**SOURCE TEXT**
>> Start

Willier appeals to this Court.
IV. Analysis
[24] As
indicated at the outset, the focal point in this appeal is the right to counsel
of choice under s. 10 (b) of the Charter and the corresponding
obligations on the police to facilitate that choice. While the right to choose
counsel is certainly one facet of the guarantee under s. 10 (b), the Charter
does not guarantee detainees an absolute right to retain and instruct a
particular counsel at the initial investigative stage regardless of the
circumstances. What the right to counsel of choice entails must be understood
having regard to the purpose of the guarantee.
A. The Text and Purpose of Section 10 (b)
[25] Section
10 (b) provides:
10. Everyone has the right on arrest or detention
.
. .
(b) to retain and instruct counsel without
delay and to be informed of that right;
[26] While
s. 10(b)’s text remains the starting point in its interpretation, an
understanding of its animating purposes is essential to a full understanding of
its content. This is especially true in this case, as the text of s. 10(b)
makes no explicit mention of the right to counsel of choice.
[27] As we
describe in Sinclair, the right to silence in s. 7 and the right to
counsel in s. 10(b) work together “to ensure that a suspect is able to
make a choice to speak to the police investigators that is both free and
informed” (para. 25). Section 10(b) aims to realize this purpose by
ensuring that detainees have an opportunity to be informed of their rights and
obligations under the law and to obtain advice on how to exercise those rights
and perform those obligations. As Lamer C.J. wrote in R. v. Bartle,
[1994] 3 S.C.R. 173, at p. 191:
This
opportunity is made available because, when an individual is detained by state
authorities, he or she is put in a position of disadvantage relative to the
state. Not only has this person suffered a deprivation of liberty, but also
this person may be at risk of incriminating him- or herself. Accordingly, a
person who is “detained” within the meaning of s. 10 of the Charter is
in immediate need of legal advice in order to protect his or her right against
self‑incrimination and to assist him or her in regaining his or her
liberty: Brydges, at p. 206; R. v. Hebert, [1990] 2 S.C.R. 151,
at pp. 176‑77; and Prosper. Under s. 10(b), a detainee is
entitled as of right to seek such legal advice “without delay” and upon
request. As this Court suggested in Clarkson v. The Queen, [1986] 1
S.C.R. 383, at p. 394, the right to counsel protected by s. 10 (b) is
designed to ensure that persons who are arrested or detained are treated fairly
in the criminal process. [Emphasis deleted.]
[28] Accordingly,
s. 10(b) provides detainees with an opportunity to contact counsel in
circumstances where they are deprived of liberty and in the control of the
state, and thus vulnerable to the exercise of its power and in a position of
legal jeopardy. The purpose of s. 10(b) is to provide detainees an
opportunity to mitigate this legal disadvantage.
B. The Rights and Obligations Engaged by
Section 10(b)
[29] The
purposes of s. 10(b) serve to underpin and define the rights and
obligations triggered by the guarantee. In Bartle, Lamer C.J.

>> End

**WHAT TO DO**
(a) According to the excerpt on the right to counsel, what does the text of s. 10(b) make no explicit mention of?
(b) Carry on the excerpt on the right to counsel from the point where it stops.

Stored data
>> Start

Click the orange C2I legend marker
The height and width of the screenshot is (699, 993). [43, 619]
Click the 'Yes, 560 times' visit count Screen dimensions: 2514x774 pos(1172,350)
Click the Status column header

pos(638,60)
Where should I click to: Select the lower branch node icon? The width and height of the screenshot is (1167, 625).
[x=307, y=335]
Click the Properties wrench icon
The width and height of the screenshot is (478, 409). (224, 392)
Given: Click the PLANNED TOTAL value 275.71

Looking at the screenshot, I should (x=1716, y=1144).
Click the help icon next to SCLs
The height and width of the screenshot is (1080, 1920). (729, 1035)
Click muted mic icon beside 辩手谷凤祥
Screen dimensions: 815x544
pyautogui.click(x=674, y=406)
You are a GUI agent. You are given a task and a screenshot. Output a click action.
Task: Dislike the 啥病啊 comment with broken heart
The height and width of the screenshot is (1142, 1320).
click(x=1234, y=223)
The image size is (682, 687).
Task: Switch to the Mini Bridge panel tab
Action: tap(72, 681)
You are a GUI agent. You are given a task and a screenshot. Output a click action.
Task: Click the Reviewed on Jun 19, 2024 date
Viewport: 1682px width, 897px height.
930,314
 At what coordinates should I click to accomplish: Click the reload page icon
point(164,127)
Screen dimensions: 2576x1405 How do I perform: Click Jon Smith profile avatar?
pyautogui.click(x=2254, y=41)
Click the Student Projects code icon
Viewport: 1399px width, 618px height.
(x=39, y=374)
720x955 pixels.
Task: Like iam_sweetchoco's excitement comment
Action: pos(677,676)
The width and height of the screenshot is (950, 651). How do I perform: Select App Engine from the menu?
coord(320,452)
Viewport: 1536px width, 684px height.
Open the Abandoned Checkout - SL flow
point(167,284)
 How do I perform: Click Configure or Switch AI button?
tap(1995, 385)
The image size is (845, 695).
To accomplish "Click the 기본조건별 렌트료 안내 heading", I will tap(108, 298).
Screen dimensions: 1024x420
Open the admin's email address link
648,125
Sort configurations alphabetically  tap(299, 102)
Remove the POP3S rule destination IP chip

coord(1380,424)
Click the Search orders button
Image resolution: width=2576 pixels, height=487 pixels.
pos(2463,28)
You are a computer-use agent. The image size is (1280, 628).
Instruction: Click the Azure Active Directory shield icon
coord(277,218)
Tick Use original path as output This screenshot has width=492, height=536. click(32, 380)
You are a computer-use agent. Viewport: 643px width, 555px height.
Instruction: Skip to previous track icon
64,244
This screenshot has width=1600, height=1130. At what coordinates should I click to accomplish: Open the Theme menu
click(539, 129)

>> End

**RESPONSES TO THE TASKS**
(a) The right to counsel of choice.

(b)
summarized these rights and obligations in terms of the duties imposed upon
state authorities who make an arrest or effect a detention (p. 192). Section
10(b) requires the police
(1) to inform
the detainee of his or her right to retain and instruct counsel without delay
and of the existence and availability of legal aid and duty counsel;
(2) if a
detainee has indicated a desire to exercise this right, to provide the detainee
with a reasonable opportunity to exercise the right (except in urgent and
dangerous circumstances); and
(3) to
refrain from eliciting evidence from the detainee until he or she has had that
reasonable opportunity (again, except in cases of urgency or danger).
[30] The
first duty is an informational duty, while the second and third duties are
implementational in nature and are not triggered until detainees indicate a
desire to exercise their right to counsel. As explained in R. v. Suberu,
2009 SCC 33, [2009] 2 S.C.R. 460, these duties are triggered immediately upon
an individual’s arrest or detention, as “the concerns about self‑incrimination
and the interference with liberty that s. 10(b) seeks to address are
present as soon as a detention is effected” (para. 41).
[31] The
informational duty imposed on the police is relatively straightforward.
However, should a detainee positively indicate that he or she does not
understand his or her right to counsel, the police cannot rely on a mechanical
recitation of that right and must facilitate that understanding: R. v.
Evans, [1991] 1 S.C.R. 869. Additionally, there are specific, narrowly
defined circumstances in which s. 10(b) prescribes an additional
informational obligation upon the police. In R. v. Prosper, [1994] 3
S.C.R. 236, Lamer C.J. described this additional informational duty, and
the circumstances that trigger it, as follows, at p. 274:
In circumstances where a detainee has asserted his or her right to
counsel and has been reasonably diligent in exercising it, yet has been unable
to reach a lawyer because duty counsel is unavailable at the time of detention,
courts must ensure that the Charter ‑protected right to counsel is
not too easily waived. Indeed, I find that an additional informational
obligation on police will be triggered once a detainee, who has previously
asserted the right to counsel, indicates that he or she has changed his or her
mind and no longer wants legal advice. At this point, police will be required
to tell the detainee of his or her right to a reasonable opportunity to contact
a lawyer and of the obligation on the part of the police during this time not
to take any statements or require the detainee to participate in any
potentially incriminating process until he or she has had that reasonable
opportunity. This additional informational requirement on police ensures that a
detainee who persists in wanting to waive the right to counsel will know what
it is that he or she is actually giving up.
[32] Thus,
when a detainee, diligent but unsuccessful in contacting counsel, changes his
or her mind and decides not to pursue contact with a lawyer, s. 10(b)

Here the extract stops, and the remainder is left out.